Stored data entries

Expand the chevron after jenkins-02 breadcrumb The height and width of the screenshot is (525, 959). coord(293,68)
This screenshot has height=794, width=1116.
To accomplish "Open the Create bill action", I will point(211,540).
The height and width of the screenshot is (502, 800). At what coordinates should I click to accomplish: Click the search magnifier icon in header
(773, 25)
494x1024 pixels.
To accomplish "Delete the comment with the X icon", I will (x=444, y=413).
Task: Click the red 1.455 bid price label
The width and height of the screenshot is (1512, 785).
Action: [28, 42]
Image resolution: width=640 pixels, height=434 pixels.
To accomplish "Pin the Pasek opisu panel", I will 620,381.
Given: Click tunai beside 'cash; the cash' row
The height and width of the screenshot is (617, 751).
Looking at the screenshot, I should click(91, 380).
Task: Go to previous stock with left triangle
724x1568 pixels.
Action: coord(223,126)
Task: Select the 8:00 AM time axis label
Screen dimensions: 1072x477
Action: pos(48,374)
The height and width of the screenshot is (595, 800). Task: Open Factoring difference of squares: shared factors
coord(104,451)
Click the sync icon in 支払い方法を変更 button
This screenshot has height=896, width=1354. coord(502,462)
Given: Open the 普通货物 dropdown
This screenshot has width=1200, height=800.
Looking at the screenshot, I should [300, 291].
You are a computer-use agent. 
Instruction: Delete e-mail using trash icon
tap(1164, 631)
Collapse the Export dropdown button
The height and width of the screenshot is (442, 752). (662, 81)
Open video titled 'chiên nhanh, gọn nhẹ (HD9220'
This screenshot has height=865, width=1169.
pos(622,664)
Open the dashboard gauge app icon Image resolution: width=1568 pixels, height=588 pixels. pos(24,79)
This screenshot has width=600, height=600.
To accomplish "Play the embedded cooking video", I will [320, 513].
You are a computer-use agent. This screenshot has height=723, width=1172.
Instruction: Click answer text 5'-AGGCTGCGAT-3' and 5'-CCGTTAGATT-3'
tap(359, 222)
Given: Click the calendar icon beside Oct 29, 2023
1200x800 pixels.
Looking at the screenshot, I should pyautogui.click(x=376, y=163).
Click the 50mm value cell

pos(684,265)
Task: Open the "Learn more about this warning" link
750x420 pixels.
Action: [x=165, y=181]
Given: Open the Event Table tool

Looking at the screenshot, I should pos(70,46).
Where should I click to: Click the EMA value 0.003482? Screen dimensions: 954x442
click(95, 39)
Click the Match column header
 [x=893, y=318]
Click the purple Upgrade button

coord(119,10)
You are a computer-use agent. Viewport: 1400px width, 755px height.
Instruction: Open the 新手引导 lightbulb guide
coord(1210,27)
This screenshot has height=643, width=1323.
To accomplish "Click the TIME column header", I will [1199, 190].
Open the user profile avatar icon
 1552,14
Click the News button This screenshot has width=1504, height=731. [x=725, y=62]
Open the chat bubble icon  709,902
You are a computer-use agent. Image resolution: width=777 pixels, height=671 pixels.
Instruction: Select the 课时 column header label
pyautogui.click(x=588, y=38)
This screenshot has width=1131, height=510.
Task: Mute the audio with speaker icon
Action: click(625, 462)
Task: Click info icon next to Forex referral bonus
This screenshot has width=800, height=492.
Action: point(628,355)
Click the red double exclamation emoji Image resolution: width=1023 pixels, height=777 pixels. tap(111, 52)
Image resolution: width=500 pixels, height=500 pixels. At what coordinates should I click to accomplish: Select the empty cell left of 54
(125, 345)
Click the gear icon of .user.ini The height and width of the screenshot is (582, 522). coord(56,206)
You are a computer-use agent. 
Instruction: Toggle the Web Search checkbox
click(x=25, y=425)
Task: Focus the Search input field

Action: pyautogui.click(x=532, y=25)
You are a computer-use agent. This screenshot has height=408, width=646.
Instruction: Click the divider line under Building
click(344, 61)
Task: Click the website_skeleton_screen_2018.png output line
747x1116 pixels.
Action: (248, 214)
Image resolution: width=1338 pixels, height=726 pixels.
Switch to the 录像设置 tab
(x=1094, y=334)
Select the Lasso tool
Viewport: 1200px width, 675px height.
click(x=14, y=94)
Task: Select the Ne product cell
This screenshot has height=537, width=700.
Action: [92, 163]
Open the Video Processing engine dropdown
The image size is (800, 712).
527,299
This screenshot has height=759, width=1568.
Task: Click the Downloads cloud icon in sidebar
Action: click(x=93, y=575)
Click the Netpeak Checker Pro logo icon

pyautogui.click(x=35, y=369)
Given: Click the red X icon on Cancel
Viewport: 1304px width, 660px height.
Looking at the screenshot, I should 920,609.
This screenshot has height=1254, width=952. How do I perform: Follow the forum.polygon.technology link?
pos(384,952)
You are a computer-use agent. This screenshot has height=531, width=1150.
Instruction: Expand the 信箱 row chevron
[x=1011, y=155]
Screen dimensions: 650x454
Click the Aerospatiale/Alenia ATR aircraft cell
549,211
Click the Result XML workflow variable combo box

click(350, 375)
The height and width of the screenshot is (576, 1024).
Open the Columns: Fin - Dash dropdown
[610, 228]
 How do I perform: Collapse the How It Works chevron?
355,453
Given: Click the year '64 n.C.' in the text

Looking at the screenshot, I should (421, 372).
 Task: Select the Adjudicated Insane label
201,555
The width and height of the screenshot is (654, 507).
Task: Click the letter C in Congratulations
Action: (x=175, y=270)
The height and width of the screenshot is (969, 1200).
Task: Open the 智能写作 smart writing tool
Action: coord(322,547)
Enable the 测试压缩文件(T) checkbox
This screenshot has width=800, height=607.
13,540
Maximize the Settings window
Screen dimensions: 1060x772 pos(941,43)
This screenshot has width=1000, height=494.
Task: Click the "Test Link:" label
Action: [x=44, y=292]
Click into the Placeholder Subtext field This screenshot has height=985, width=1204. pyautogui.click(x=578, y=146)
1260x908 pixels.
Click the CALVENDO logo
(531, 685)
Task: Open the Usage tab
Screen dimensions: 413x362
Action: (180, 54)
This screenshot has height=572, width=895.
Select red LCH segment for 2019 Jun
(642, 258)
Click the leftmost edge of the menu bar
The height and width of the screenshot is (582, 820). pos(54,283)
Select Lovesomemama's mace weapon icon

▶ What you should do:
Output the entries above exactly, please, with nothing dropped.

▶ Written solution:
Expand the chevron after jenkins-02 breadcrumb The height and width of the screenshot is (525, 959). coord(293,68)
This screenshot has height=794, width=1116.
To accomplish "Open the Create bill action", I will point(211,540).
The height and width of the screenshot is (502, 800). At what coordinates should I click to accomplish: Click the search magnifier icon in header
(773, 25)
494x1024 pixels.
To accomplish "Delete the comment with the X icon", I will (x=444, y=413).
Task: Click the red 1.455 bid price label
The width and height of the screenshot is (1512, 785).
Action: [28, 42]
Image resolution: width=640 pixels, height=434 pixels.
To accomplish "Pin the Pasek opisu panel", I will 620,381.
Given: Click tunai beside 'cash; the cash' row
The height and width of the screenshot is (617, 751).
Looking at the screenshot, I should click(91, 380).
Task: Go to previous stock with left triangle
724x1568 pixels.
Action: coord(223,126)
Task: Select the 8:00 AM time axis label
Screen dimensions: 1072x477
Action: pos(48,374)
The height and width of the screenshot is (595, 800). Task: Open Factoring difference of squares: shared factors
coord(104,451)
Click the sync icon in 支払い方法を変更 button
This screenshot has height=896, width=1354. coord(502,462)
Given: Open the 普通货物 dropdown
This screenshot has width=1200, height=800.
Looking at the screenshot, I should [300, 291].
You are a computer-use agent. 
Instruction: Delete e-mail using trash icon
tap(1164, 631)
Collapse the Export dropdown button
The height and width of the screenshot is (442, 752). (662, 81)
Open video titled 'chiên nhanh, gọn nhẹ (HD9220'
This screenshot has height=865, width=1169.
pos(622,664)
Open the dashboard gauge app icon Image resolution: width=1568 pixels, height=588 pixels. pos(24,79)
This screenshot has width=600, height=600.
To accomplish "Play the embedded cooking video", I will [320, 513].
You are a computer-use agent. This screenshot has height=723, width=1172.
Instruction: Click answer text 5'-AGGCTGCGAT-3' and 5'-CCGTTAGATT-3'
tap(359, 222)
Given: Click the calendar icon beside Oct 29, 2023
1200x800 pixels.
Looking at the screenshot, I should pyautogui.click(x=376, y=163).
Click the 50mm value cell

pos(684,265)
Task: Open the "Learn more about this warning" link
750x420 pixels.
Action: [x=165, y=181]
Given: Open the Event Table tool

Looking at the screenshot, I should pos(70,46).
Where should I click to: Click the EMA value 0.003482? Screen dimensions: 954x442
click(95, 39)
Click the Match column header
 [x=893, y=318]
Click the purple Upgrade button

coord(119,10)
You are a computer-use agent. Viewport: 1400px width, 755px height.
Instruction: Open the 新手引导 lightbulb guide
coord(1210,27)
This screenshot has height=643, width=1323.
To accomplish "Click the TIME column header", I will [1199, 190].
Open the user profile avatar icon
 1552,14
Click the News button This screenshot has width=1504, height=731. [x=725, y=62]
Open the chat bubble icon  709,902
You are a computer-use agent. Image resolution: width=777 pixels, height=671 pixels.
Instruction: Select the 课时 column header label
pyautogui.click(x=588, y=38)
This screenshot has width=1131, height=510.
Task: Mute the audio with speaker icon
Action: click(625, 462)
Task: Click info icon next to Forex referral bonus
This screenshot has width=800, height=492.
Action: point(628,355)
Click the red double exclamation emoji Image resolution: width=1023 pixels, height=777 pixels. tap(111, 52)
Image resolution: width=500 pixels, height=500 pixels. At what coordinates should I click to accomplish: Select the empty cell left of 54
(125, 345)
Click the gear icon of .user.ini The height and width of the screenshot is (582, 522). coord(56,206)
You are a computer-use agent. 
Instruction: Toggle the Web Search checkbox
click(x=25, y=425)
Task: Focus the Search input field

Action: pyautogui.click(x=532, y=25)
You are a computer-use agent. This screenshot has height=408, width=646.
Instruction: Click the divider line under Building
click(344, 61)
Task: Click the website_skeleton_screen_2018.png output line
747x1116 pixels.
Action: (248, 214)
Image resolution: width=1338 pixels, height=726 pixels.
Switch to the 录像设置 tab
(x=1094, y=334)
Select the Lasso tool
Viewport: 1200px width, 675px height.
click(x=14, y=94)
Task: Select the Ne product cell
This screenshot has height=537, width=700.
Action: [92, 163]
Open the Video Processing engine dropdown
The image size is (800, 712).
527,299
This screenshot has height=759, width=1568.
Task: Click the Downloads cloud icon in sidebar
Action: click(x=93, y=575)
Click the Netpeak Checker Pro logo icon

pyautogui.click(x=35, y=369)
Given: Click the red X icon on Cancel
Viewport: 1304px width, 660px height.
Looking at the screenshot, I should 920,609.
This screenshot has height=1254, width=952. How do I perform: Follow the forum.polygon.technology link?
pos(384,952)
You are a computer-use agent. This screenshot has height=531, width=1150.
Instruction: Expand the 信箱 row chevron
[x=1011, y=155]
Screen dimensions: 650x454
Click the Aerospatiale/Alenia ATR aircraft cell
549,211
Click the Result XML workflow variable combo box

click(350, 375)
The height and width of the screenshot is (576, 1024).
Open the Columns: Fin - Dash dropdown
[610, 228]
 How do I perform: Collapse the How It Works chevron?
355,453
Given: Click the year '64 n.C.' in the text

Looking at the screenshot, I should (421, 372).
 Task: Select the Adjudicated Insane label
201,555
The width and height of the screenshot is (654, 507).
Task: Click the letter C in Congratulations
Action: (x=175, y=270)
The height and width of the screenshot is (969, 1200).
Task: Open the 智能写作 smart writing tool
Action: coord(322,547)
Enable the 测试压缩文件(T) checkbox
This screenshot has width=800, height=607.
13,540
Maximize the Settings window
Screen dimensions: 1060x772 pos(941,43)
This screenshot has width=1000, height=494.
Task: Click the "Test Link:" label
Action: [x=44, y=292]
Click into the Placeholder Subtext field This screenshot has height=985, width=1204. pyautogui.click(x=578, y=146)
1260x908 pixels.
Click the CALVENDO logo
(531, 685)
Task: Open the Usage tab
Screen dimensions: 413x362
Action: (180, 54)
This screenshot has height=572, width=895.
Select red LCH segment for 2019 Jun
(642, 258)
Click the leftmost edge of the menu bar
The height and width of the screenshot is (582, 820). pos(54,283)
Select Lovesomemama's mace weapon icon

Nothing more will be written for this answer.